There's a particular kind of quiet that settles in when someone you love updates you on a property you talked them out of buying. They're not rubbing it in. They're just… living their life. And you're sitting there recalculating.
You were trying to protect them. And now they own an asset that's done more for their financial position in three years than most people manage in a decade. That's the thing you can't quite shake.
Why it felt like the responsible call
The conversation probably happened at a point when the advice felt grounded. Prices were high. Rates were moving. There were headlines about corrections, about overheated suburbs, about buyers getting burned. You weren't making it up. The risk was real, or at least plausible.
And so you said what felt responsible. Wait. Not yet. It's too risky right now.
The problem isn't that you were wrong about the risk. The problem is that risk exists in every market, in every year, in every conversation about whether to buy. There is no version of the Australian property market – not 2015, not 2019, not 2021, not now – where the headlines were clean and the timing was obviously right. Risk is permanent. It doesn't go away when you wait. It just changes shape.
What was really driving that advice
Here's the harder thing to sit with. When you told them not to buy, you weren't just analysing their situation. You were also managing your own discomfort. If they bought and it went badly, you'd have encouraged them into something painful. If they didn't buy and the market fell, you'd have been right. The advice protected you from the risk of being wrong almost as much as it was trying to protect them from financial harm.
That's not a character flaw. It's human. But it's worth knowing that's what was happening, because the same instinct is probably still running in the background when you think about your own next move.
The market didn't pause while you were being careful
Australian property, particularly in major cities and inner-ring suburbs, has a long track record of being called overpriced – and then continuing to grow anyway. Not without corrections, not without rough patches, not without periods where buyers felt the squeeze. But the direction, held over a decade or more, has been consistent.

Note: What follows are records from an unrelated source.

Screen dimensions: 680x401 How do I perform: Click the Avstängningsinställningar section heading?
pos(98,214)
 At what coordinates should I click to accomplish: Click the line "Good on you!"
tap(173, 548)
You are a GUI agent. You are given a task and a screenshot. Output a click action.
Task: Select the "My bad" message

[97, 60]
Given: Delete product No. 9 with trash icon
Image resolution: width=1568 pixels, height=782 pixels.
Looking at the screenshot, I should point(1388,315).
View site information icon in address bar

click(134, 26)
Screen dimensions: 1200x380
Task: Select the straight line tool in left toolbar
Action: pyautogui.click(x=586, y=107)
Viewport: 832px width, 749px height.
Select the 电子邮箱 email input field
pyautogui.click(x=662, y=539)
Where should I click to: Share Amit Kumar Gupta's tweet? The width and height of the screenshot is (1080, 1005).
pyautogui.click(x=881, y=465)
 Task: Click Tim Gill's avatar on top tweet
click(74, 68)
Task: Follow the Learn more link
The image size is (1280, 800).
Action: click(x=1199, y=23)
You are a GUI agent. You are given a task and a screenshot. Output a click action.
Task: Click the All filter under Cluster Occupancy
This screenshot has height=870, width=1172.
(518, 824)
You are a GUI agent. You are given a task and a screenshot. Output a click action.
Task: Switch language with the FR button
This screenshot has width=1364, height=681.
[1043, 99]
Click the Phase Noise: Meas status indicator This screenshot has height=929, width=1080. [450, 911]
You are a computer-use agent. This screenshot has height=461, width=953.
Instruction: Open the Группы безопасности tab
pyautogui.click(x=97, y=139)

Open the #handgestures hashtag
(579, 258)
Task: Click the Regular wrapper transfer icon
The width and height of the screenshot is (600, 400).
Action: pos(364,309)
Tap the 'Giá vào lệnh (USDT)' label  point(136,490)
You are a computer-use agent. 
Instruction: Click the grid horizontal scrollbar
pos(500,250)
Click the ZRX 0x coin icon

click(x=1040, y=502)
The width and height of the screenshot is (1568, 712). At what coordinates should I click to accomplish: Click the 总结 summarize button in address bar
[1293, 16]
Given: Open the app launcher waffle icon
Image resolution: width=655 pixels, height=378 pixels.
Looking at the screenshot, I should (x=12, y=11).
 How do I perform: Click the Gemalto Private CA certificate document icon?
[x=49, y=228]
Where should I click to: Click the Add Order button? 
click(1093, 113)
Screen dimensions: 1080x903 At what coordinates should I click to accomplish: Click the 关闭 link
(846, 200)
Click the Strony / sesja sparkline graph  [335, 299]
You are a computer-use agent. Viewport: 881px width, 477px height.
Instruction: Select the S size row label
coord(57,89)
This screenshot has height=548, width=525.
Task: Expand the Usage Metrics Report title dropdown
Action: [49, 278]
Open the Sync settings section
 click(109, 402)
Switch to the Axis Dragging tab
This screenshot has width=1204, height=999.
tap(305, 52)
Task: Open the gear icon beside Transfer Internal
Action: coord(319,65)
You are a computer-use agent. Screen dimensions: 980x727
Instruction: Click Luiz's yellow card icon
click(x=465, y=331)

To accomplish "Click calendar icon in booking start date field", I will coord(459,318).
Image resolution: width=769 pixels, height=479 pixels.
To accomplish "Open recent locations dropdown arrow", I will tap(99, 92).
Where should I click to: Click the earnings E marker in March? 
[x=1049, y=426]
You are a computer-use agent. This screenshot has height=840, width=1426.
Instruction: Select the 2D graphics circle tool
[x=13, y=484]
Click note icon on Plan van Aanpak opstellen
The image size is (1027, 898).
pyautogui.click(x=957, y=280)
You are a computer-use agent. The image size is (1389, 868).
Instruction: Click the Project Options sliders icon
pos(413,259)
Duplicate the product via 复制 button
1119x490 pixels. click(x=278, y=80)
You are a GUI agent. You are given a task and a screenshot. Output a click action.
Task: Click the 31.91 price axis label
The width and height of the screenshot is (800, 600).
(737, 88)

The people who bought in the dips, and the people who bought at what felt like the peak, both ended up ahead of the people who kept waiting for a safer entry point that never clearly arrived. That pattern has repeated across almost every decade of Australian property on record.
Your friend didn't have a crystal ball. They just had a higher tolerance for moving forward without certainty than you did at the time.

That feeling isn't envy – it's information
The discomfort you feel when they mention their equity, or their second purchase, or the fact that they're talking to a broker about a third -- that feeling isn't just envy. Envy is wanting what someone else has. This is something more specific. It's the recognition that the gap between where you are and where they are wasn't created by luck or connections or a different income. It was created by a single decision, made on an ordinary day, when the fear of acting was just slightly smaller than the fear of staying still.
That gap is closable. But only if you stop using the same logic that created it.
The only question that matters now
Ask yourself what advice you'd give a close friend who was sitting in your exact financial position right now. Be specific. Be honest. Then ask yourself why you're not taking it.
Because the version of you that acts today becomes the friend in someone else's story in three years. The one they think about when they're trying to figure out why they waited so long. The one who just decided, on an ordinary day, that not knowing how it would turn out was no longer a good enough reason to stay still.
You get to decide which side of that story you're on.